Knoxville a rendu hommage à son héros à plusieurs reprises, mais uniquement de la manière la plus ironique. Lors de la deuxième saison deÂne, dans un morceau intitulé "Snake River BMX", Dunn tente de conduire un vélo défectueux sur deux planches de bois branlantes placées de chaque côté d'un drain de ruissellement d'eaux usées sale et se fait trébucher à plusieurs reprises, jusqu'à ce que les flics viennent arrêter tout le monde. («Tu sens comme l'intérieur d'un cul !") DansÂne 3D, il tente à nouveau le saut, cette fois à travers un vrai ruisseau, vêtu d'une tenue d'Evel Knievel et conduisant un vélo encore plus bancal et plus petit. («Ce truc est vraiment écureuil !") DansÂne numéro deux, Knoxville, toujours en tenue d'Evel, avec une cape blanche, tente de se lancer dans une grosse fusée rouge au-dessus d'un lac. Tout comme celle de Knievel, sa fusée fonctionne mal du premier coup et le tue presque. Alors il réessaye – même si le but principal de la fusée a toujours été simplement de s'écraser. ("Même si la fusée n'explose pas sur moi cette fois, il n'y a de toute façon pas beaucoup de bonnes façons pour que cela se termine.")

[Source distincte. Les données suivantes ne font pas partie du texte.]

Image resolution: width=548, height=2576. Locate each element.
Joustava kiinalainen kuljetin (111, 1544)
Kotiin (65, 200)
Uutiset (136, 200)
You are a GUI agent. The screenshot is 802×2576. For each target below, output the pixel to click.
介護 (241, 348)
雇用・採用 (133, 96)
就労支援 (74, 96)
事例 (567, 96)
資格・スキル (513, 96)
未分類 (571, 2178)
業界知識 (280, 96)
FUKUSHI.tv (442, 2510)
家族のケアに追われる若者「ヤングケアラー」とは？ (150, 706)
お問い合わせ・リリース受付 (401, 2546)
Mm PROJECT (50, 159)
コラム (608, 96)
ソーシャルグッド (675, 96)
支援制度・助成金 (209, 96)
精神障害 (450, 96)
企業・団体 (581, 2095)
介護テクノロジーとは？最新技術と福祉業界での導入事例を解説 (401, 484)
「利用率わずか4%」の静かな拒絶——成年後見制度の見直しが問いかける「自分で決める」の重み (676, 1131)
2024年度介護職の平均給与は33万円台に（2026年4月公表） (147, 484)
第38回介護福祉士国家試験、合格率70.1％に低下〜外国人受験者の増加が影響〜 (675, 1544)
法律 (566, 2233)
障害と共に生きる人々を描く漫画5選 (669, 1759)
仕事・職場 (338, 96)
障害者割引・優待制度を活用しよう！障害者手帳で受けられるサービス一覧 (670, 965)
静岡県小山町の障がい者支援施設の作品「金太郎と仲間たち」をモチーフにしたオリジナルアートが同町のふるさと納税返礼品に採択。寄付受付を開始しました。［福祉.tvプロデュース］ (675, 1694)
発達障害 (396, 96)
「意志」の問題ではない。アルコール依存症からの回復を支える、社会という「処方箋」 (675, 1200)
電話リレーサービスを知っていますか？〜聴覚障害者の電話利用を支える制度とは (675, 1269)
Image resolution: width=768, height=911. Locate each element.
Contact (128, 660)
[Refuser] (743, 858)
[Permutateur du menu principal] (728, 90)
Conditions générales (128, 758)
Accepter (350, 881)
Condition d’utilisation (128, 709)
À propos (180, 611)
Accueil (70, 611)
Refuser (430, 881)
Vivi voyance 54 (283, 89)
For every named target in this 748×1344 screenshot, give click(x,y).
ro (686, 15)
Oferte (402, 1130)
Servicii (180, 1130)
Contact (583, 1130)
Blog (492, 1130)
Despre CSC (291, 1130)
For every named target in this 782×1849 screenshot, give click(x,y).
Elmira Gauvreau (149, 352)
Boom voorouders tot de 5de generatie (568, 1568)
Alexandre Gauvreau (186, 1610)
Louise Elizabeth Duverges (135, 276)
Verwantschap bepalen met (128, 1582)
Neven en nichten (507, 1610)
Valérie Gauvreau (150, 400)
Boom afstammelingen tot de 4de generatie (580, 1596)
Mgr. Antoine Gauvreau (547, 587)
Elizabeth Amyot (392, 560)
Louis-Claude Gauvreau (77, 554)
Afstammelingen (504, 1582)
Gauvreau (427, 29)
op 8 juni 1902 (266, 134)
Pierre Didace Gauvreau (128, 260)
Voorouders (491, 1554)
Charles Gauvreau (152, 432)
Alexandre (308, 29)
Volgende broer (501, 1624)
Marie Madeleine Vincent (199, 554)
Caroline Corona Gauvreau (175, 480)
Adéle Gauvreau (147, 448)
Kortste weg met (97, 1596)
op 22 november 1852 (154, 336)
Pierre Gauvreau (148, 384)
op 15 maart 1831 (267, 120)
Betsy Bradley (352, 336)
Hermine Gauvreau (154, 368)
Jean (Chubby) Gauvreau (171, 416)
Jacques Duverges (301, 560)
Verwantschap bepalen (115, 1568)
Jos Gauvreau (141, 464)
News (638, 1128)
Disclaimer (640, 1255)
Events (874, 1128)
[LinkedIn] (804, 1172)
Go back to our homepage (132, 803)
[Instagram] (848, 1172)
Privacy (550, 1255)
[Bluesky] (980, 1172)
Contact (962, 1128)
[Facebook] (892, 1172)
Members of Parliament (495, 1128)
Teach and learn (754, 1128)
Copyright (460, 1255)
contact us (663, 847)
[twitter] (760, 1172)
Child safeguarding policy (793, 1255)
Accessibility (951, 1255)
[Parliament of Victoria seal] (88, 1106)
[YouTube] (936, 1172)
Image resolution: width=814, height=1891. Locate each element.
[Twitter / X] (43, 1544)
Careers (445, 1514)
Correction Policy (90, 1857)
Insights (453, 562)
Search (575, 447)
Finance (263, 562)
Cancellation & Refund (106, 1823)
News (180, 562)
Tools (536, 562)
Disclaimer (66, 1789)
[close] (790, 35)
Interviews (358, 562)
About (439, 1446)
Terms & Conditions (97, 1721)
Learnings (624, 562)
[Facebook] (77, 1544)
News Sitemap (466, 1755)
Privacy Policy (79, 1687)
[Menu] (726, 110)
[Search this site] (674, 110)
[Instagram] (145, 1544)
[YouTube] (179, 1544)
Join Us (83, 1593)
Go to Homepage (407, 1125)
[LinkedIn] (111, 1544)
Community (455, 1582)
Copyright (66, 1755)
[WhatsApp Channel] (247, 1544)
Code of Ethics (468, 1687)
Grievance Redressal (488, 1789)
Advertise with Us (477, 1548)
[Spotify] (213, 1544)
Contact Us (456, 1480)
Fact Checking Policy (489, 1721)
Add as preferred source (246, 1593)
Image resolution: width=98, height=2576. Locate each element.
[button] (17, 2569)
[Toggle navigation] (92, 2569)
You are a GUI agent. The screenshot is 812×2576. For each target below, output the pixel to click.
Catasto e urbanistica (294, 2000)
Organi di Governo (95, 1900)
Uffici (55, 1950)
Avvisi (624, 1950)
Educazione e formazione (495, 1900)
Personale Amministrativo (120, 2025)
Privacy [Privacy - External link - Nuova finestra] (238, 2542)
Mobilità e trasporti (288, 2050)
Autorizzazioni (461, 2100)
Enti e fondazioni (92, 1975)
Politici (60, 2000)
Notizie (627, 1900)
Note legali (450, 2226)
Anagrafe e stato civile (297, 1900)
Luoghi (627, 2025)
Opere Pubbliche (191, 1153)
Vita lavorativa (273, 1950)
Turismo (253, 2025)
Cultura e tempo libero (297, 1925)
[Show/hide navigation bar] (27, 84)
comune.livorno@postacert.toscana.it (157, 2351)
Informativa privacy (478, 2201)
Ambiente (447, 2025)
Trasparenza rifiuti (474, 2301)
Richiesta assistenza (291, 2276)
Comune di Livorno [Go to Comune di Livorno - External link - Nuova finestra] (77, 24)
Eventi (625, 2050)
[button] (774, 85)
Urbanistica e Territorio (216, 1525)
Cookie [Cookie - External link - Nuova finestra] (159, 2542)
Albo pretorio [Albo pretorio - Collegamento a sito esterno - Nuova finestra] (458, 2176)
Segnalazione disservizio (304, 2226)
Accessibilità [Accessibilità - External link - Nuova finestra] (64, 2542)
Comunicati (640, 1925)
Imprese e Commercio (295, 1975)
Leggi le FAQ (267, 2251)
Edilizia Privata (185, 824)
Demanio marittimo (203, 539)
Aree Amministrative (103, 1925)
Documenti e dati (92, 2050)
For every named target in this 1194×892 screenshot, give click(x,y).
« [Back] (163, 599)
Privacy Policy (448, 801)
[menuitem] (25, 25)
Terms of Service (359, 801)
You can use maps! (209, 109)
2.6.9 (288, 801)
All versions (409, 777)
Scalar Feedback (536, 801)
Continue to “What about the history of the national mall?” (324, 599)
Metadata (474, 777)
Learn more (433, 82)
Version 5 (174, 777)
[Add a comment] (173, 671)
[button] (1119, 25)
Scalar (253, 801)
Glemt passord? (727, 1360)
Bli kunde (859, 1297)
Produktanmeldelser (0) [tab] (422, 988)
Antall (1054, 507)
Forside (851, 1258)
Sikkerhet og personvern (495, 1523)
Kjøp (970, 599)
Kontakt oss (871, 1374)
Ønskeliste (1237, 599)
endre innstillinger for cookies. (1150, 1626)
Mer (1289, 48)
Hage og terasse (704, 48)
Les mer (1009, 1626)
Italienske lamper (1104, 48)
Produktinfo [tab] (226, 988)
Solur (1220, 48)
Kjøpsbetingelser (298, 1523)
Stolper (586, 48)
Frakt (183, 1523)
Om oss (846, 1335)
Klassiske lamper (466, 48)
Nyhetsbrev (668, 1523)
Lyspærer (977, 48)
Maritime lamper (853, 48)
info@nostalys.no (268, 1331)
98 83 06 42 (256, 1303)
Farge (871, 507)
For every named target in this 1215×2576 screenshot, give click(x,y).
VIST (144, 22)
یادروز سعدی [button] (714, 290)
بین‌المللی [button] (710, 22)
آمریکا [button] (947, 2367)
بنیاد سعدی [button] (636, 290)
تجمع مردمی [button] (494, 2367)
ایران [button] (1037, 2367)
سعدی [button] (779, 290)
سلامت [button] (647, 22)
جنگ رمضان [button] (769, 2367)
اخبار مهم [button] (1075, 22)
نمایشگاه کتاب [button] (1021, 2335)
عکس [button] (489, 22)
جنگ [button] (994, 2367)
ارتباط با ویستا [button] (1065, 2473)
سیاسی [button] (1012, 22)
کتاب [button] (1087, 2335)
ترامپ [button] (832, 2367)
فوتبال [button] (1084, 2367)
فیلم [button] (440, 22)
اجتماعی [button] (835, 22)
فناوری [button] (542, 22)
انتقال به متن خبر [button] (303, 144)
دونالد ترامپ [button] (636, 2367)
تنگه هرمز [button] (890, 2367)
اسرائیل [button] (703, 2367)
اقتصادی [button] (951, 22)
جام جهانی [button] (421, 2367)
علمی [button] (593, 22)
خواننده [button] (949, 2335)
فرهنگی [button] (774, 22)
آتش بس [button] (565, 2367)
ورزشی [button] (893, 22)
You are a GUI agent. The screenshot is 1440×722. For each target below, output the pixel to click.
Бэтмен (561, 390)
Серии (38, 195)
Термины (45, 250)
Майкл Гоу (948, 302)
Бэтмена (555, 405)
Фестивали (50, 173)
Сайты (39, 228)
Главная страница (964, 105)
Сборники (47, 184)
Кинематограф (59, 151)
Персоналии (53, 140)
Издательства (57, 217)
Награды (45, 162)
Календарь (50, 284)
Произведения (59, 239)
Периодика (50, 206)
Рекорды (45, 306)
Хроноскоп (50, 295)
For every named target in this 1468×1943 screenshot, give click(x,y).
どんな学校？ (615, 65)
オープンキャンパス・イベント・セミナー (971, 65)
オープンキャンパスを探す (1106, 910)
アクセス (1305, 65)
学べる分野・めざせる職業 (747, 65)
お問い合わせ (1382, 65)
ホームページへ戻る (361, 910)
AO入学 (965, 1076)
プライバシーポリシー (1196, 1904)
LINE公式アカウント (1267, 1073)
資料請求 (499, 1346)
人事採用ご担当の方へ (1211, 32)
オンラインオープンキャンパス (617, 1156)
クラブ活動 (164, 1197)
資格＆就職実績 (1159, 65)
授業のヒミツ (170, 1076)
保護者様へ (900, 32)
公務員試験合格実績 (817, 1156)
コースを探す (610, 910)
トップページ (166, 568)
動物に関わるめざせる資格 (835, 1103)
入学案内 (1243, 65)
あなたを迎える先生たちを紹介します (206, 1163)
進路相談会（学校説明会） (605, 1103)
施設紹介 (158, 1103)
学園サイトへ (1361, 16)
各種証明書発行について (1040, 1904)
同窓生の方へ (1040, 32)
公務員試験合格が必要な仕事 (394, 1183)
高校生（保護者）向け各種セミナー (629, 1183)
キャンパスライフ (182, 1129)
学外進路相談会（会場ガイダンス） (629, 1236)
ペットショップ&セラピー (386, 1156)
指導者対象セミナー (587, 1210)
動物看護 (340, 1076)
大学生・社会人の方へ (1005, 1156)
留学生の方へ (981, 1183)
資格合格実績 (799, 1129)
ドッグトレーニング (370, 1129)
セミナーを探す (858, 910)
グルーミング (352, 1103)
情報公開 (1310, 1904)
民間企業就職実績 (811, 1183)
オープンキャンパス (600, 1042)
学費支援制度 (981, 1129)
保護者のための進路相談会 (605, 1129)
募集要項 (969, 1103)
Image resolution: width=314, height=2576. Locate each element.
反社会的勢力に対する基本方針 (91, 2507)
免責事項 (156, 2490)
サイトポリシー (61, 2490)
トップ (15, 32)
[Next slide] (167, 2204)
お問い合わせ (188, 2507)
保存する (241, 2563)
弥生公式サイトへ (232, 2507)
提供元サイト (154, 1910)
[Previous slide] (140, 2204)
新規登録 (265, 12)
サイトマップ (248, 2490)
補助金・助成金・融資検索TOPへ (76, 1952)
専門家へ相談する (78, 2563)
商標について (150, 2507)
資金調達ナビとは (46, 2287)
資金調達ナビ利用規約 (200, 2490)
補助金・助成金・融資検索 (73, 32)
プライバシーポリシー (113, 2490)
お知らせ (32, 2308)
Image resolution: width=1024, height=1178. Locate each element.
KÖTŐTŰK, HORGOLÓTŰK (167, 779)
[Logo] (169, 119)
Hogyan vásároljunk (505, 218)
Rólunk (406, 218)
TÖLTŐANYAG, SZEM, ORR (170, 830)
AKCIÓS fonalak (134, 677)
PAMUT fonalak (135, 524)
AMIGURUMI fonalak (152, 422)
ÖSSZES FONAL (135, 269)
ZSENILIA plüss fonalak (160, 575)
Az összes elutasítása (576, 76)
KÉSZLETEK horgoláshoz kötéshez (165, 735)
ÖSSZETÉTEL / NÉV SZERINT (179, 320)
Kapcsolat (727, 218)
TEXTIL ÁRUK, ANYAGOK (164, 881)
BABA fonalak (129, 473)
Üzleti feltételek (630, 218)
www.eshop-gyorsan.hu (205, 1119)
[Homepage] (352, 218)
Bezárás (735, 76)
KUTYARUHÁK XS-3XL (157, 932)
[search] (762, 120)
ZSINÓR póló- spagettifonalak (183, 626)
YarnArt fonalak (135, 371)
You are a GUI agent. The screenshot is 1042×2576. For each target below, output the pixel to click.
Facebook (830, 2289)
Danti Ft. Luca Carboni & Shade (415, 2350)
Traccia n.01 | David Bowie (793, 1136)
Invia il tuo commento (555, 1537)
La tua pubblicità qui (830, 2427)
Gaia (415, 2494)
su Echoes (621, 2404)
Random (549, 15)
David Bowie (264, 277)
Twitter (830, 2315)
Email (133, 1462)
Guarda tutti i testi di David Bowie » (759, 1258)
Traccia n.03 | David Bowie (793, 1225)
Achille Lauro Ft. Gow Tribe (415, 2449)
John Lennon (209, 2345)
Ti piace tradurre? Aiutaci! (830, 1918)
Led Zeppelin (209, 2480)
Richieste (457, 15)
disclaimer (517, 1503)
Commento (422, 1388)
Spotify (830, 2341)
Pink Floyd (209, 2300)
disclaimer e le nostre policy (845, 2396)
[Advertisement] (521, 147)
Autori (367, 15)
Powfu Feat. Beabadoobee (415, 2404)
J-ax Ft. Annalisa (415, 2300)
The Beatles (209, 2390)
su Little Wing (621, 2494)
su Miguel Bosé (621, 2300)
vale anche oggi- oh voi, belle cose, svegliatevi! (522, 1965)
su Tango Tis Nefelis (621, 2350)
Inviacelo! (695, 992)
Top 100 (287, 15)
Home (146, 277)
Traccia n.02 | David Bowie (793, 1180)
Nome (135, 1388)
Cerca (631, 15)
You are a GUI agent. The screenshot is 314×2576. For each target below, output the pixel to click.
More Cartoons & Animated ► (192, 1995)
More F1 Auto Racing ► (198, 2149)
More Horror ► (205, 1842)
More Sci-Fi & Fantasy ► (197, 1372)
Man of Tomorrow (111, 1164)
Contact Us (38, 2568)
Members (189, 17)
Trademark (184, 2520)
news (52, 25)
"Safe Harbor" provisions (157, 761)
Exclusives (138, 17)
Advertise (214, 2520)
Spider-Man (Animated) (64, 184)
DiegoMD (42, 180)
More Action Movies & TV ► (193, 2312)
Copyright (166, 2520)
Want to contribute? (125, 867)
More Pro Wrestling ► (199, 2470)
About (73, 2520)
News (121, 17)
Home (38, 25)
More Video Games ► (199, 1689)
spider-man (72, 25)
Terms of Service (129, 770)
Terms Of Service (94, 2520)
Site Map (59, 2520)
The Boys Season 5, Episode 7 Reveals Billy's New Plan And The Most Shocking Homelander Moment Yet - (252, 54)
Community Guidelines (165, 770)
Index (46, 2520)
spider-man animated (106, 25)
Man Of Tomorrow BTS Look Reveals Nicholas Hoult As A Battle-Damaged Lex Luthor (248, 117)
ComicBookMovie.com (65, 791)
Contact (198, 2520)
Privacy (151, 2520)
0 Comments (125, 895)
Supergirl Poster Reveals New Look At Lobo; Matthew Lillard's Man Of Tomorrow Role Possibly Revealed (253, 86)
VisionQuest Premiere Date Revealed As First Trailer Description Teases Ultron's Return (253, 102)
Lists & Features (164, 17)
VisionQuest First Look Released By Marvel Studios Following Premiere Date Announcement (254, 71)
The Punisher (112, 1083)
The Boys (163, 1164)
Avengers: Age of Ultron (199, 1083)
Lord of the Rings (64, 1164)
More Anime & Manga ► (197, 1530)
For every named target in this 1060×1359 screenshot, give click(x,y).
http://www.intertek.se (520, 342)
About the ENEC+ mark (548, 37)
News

Si Knievel représentait un rêve,Ânereprésente peut-être le monde après la fin de ce rêve : une Amérique aux infrastructures en ruine, aux mauvaises décisions et aux erreurs de calcul spectaculaires. Une Amérique où les choses tournent mal tout le temps. Non, c'est plus que cela : une Amérique où nousattendremerde, ça se trompe tout le temps. Les films renversent cet échec en mettant au premier plan l’agonie de la défaite, en faisant de la violence physique et des cris et vomissements qui s’ensuivent l’événement principal. Encore et encore dansÂne, les rampes tombent en panne, les vélos vacillent, les objets s'effondrent et les gens saignent. Ils doivent le faire. Ce ne serait pas amusant s’ils ne le faisaient pas. Knievel a fourni une catharsis en sautant les gantelets des camions Mack dans des stades immenses ; Knoxville et ses copains assurent la catharsis en laissant les chiens les mordre au cul («Owwww! Oklahoma! Oklahoma! Ahhh, putain ! Ma viande de cul !") et en se piégeant dans des limousines remplies d'abeilles. («Oh, mec, ça fait mal. Ayyaaggah ! S'il vous plaît, mettez-moi quelque part où il n'y a pas d'abeilles !") Ils prennent notre réalité désespérée et la transforment en divertissement en présentant une vision de loyauté et de camaraderie. Le monde est foutu et tout fait mal, semblent-ils dire, mais au moins nous sommes les uns les autres.